The House has completed action on measures relating to consumer protection and reforms to the U.S. financial system. That includes anti-predatory lending and mortgage fraud legislation that take the next step in rebuilding the economy.
Anti-Predatory Lending Approved by the House on May 7, 2009, the Mortgage Reform and Anti-Predatory Lending Act of 2009 will curb abusive and predatory lending—a major factor in the nation’s highest home foreclosure rate in 25 years. The bill would outlaw many of the egregious industry practices that marked the subprime lending boom and prevent borrowers from deliberately misstating their income to qualify for a loan.
The bill would:
ensure that mortgage lenders make loans that benefit the consumer and prohibit them from steering borrowers into higher cost loans;
establish a simple standard for all home loans: institutions must ensure that borrowers can repay the loans they are sold;
for mortgage refinancing, require that all loans provide a net tangible benefit to the consumer;
for the first time ever, make the secondary mortgage market responsible for complying with these standards when they buy loans and turn them into securities;
encourage the market to move back toward making fixed-rate, fully documented loans;
protect tenants who rent homes that go into foreclosure.
Fighting Mortgage Fraud The Fraud Enforcement and Recovery Act of 2009, which the House approved on May 6, 2009, provides critical funding and updated tools to help law enforcement pursue and prosecute the mortgage and corporate fraud that impacted millions of Americans and led to the worst financial crisis in decades.
In addition, it would establish an investigation like the Pecora commission that examined the causes of the Stock Market Crash of 1929. In 1932, the Senate authorized one of its committees to investigate the causes of the stock market crash of 1929. That congressional investigation uncovered fraudulent and other unscrupulous practices on Wall Street that undermined the financial system.
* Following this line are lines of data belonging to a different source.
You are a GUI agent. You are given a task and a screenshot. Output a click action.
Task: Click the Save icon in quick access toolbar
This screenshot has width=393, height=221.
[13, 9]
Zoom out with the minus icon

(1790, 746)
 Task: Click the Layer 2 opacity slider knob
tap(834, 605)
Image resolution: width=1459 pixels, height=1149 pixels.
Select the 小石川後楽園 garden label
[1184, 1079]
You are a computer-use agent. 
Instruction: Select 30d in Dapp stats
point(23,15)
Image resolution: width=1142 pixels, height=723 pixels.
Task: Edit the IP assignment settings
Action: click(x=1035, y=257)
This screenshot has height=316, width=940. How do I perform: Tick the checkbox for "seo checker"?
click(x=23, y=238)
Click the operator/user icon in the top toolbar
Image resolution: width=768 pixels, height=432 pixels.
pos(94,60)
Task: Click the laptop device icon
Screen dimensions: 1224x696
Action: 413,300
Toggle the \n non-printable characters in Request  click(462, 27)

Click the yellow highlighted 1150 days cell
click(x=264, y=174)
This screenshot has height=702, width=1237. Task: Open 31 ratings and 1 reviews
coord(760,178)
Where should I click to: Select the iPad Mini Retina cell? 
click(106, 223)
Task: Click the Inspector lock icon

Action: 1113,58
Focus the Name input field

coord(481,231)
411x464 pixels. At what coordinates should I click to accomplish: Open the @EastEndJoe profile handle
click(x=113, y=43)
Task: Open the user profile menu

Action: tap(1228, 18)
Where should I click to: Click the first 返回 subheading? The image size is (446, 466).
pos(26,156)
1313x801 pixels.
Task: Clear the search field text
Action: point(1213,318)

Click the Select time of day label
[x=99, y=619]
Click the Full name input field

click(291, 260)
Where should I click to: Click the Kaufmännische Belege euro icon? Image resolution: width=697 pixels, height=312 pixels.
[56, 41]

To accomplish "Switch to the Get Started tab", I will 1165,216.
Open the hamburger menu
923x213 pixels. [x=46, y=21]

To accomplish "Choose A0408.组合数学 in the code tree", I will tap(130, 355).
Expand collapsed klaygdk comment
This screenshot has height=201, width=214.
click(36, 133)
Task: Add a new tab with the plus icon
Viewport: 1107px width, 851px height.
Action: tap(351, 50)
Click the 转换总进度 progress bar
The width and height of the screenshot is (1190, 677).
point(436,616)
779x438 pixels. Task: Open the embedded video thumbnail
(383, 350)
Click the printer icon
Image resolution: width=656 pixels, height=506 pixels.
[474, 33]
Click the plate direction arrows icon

The congressional investigation helped develop the regulatory structure that served us for decades.
Commission to examine U.S. financial system Congress this week is expected to vote on legislation to create an outside commission to investigate the causes of the current financial and economic crisis in the United States.
Reasons for a commission:
Get to the truth with a detailed and clear-eyed examination of what went wrong.
Bring accountability to a system where risky behavior has been rewarded.
Prevent this from happening again. In recent decades, our economy has suffered through several disastrous crises—the Savings & Loan debacle in the ‘80s, the ‘dot-com bubble’ in the ‘90s, and now the current mortgage crisis.
Approval of Credit Cardholders’ Bill of Rights The House has already passed a Credit Cardholders’ Bill of Rights that includes tough new protections for consumers facing excessive credit card fees, sky-high interest rates and unfair, incomprehensible agreements that credit card companies revise at will. This legislation restores fairness for average Americans and stands up for consumers who are struggling through this recession. The President is pushing the Senate to finish the job and send him this legislation.